📝終活における相続財産の評価方法:財産を正しく把握するために
⚖️プロローグ:なぜ相続財産の評価が必要なのか?
「終活」の一環として、ご自身の財産を整理し、相続人となるご家族に円滑に引き継ぐための準備は非常に重要です。この準備において、**「相続財産の評価」**は欠かせないステップです。

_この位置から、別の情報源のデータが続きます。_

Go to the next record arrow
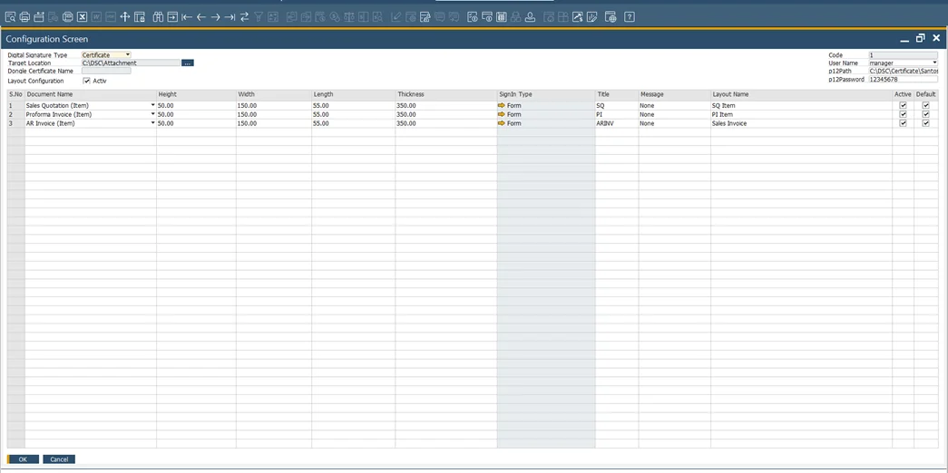This screenshot has height=473, width=948. point(216,17)
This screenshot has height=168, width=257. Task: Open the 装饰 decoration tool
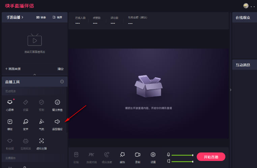(122, 155)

財産を正確に評価することで、相続税の申告が必要かどうかの判断や、遺産分割協議を公正に進めるための基礎情報となります。この記事では、主な相続財産である不動産、金融資産、その他の財産について、終活において知っておきたい基本的な評価方法を解説します。
🏠第1章:不動産(土地・建物)の評価方法
不動産は相続財産の大部分を占めることが多く、評価方法が複雑なため、特に注意が必要です。
1. 土地の評価方法
相続税を計算するための土地の評価額は、原則として「路線価方式」または「倍率方式」によって算出されます。
路線価方式(ろせんかほうしき)
対象エリア: 市街地や宅地が多い地域。
評価方法: 道路に面した土地の**1平方メートルあたりの評価額(路線価)**を基に、土地の面積や形状に応じて補正を加えて評価額を算出します。路線価は、国税庁の財産評価基準書(路線価図)で確認できます。
倍率方式(ばいりつほうしき)
対象エリア: 路線価が定められていない地域(主に郊外や農村部)。
評価方法: その土地の固定資産税評価額に、国税庁が定めた一定の倍率をかけて評価額を算出します。倍率も国税庁のホームページで確認できます。
2. 建物の評価方法
評価方法: 建物の評価額は、原則として固定資産税評価額と同額とされます。
確認方法: 毎年送付される固定資産税の納税通知書に記載されている「課税標準額」や「評価額」を確認しましょう。
💡ポイント
実際の市場価値(時価)と相続税評価額は異なります。相続税評価額は、時価よりも低くなることが多いのが一般的です。
💰第2章:金融資産の評価方法
金融資産は、評価が比較的容易ですが、評価する時点に注意が必要です。
1. 現金・預貯金
評価方法:
現金: 手元にあるそのままの金額。
預貯金: 相続発生日(原則として亡くなった日)時点の残高が評価額となります。
確認方法: 金融機関発行の残高証明書を取得して確認します。定期預金の場合は、解約した場合に受け取れる金額(元金+利息から税金を引いた額)で評価されます。
2. 有価証券(株式・投資信託など)
評価額は、相続発生日時点の価格で評価されますが、価格の変動が大きいため、以下のうち最も低い価格を選択できる特例があります。
上場株式
相続発生日(亡くなった日)の終値
相続発生日の月の毎日の終値の平均額
相続発生日の前月の毎日の終値の平均額
相続発生日の前々月の毎日の終値の平均額
上記のうち最も低い価格が評価額となります。
投資信託
相続発生日の基準価額が評価額となります。
3. 生命保険金・退職金
これらは厳密には民法上の相続財産ではありませんが、相続税の課税対象となる**「みなし相続財産」**として評価されます。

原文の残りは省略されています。